** Opening EXTRACT PROVIDED block **

Canine Pemphigus

Blisters and Skin Lesions in Dogs

By Elaine Moore

Canine pemphigus is a potentially severe autoimmune disorder of the skin and mucous membranes affecting dogs.

Similar to pemphigus in humans, canine pemphigus causes blistering eruptions primarily affecting the face, ears, and oral cavity. Several subtypes exist. Pemphigus is caused by an abnormal immune response that causes skin cells to separate. Rarely, cats are also affected.

Types of Pemphigus

The subtypes of pemphigus include Pemphigus foliaceus, pemphigus vulgaris, pemphigus erythematosus and pemphigus vegetans. In addition, dogs may be affected by several related immune mediated skin disorders called pemphigus complex.

  • Pemphigus foliaceus—most common type of pemphigus seen in dogs
  • Pemphigus vulgaris—second most common type; usually causes the most severe symptoms, including ulcerations around the mouth, anus, prepuce, nose and vagina. Secondary complications are likely.

** Closing EXTRACT PROVIDED block **
** Opening EXTRACTED MATERIAL block **

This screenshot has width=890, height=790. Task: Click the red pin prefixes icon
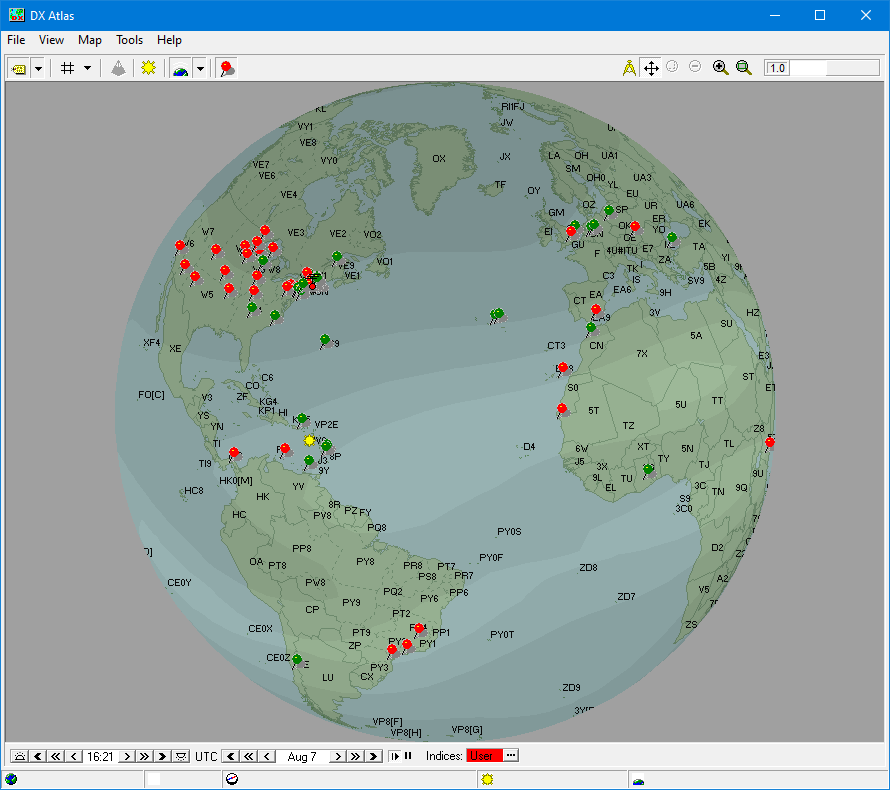click(x=227, y=68)
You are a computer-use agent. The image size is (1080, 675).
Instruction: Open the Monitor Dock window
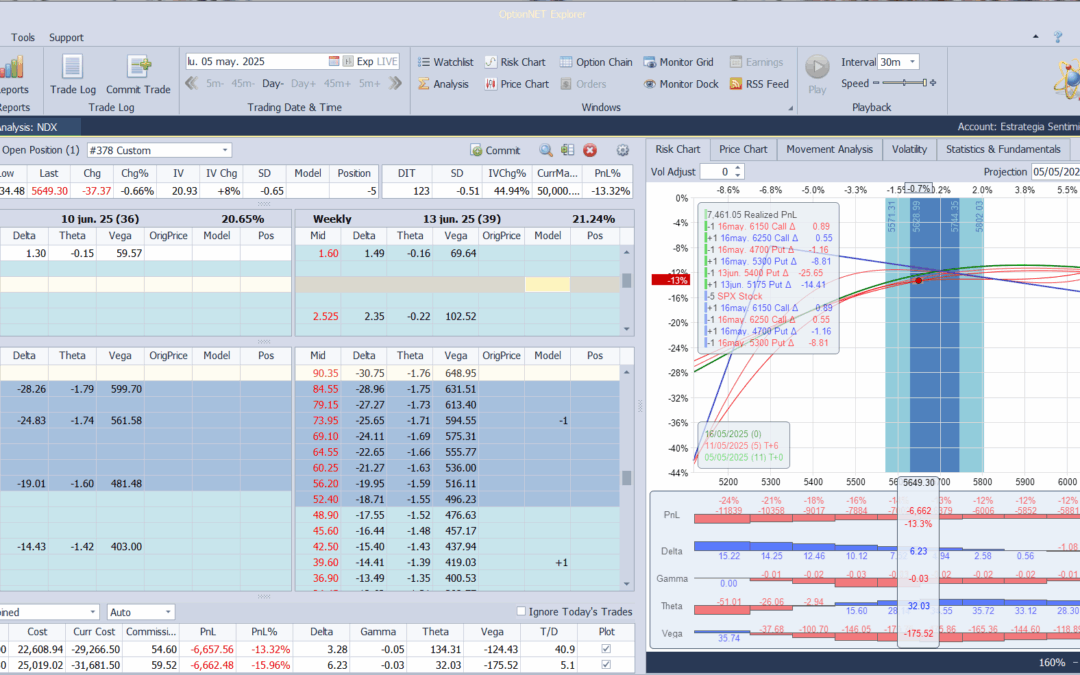[x=681, y=84]
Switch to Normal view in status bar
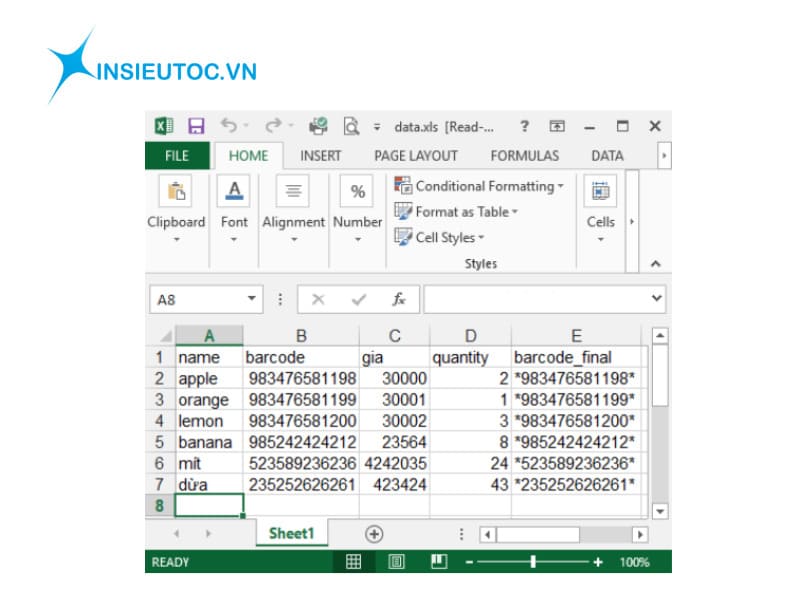The image size is (800, 600). pyautogui.click(x=353, y=562)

** Closing EXTRACTED MATERIAL block **

## EXERCISE TASKS:
A - List the subtypes of pemphigus that the canine pemphigus article names.
B - Echo, word for word, the stretch of the canine pemphigus article from "Blisters and Skin" through "called pemphigus complex.".

## ANSWER SET:
A - Pemphigus foliaceus, pemphigus vulgaris, pemphigus erythematosus, pemphigus vegetans

B -
Blisters and Skin Lesions in Dogs

By Elaine Moore

Canine pemphigus is a potentially severe autoimmune disorder of the skin and mucous membranes affecting dogs.

Similar to pemphigus in humans, canine pemphigus causes blistering eruptions primarily affecting the face, ears, and oral cavity. Several subtypes exist. Pemphigus is caused by an abnormal immune response that causes skin cells to separate. Rarely, cats are also affected.

Types of Pemphigus

The subtypes of pemphigus include Pemphigus foliaceus, pemphigus vulgaris, pemphigus erythematosus and pemphigus vegetans. In addition, dogs may be affected by several related immune mediated skin disorders called pemphigus complex.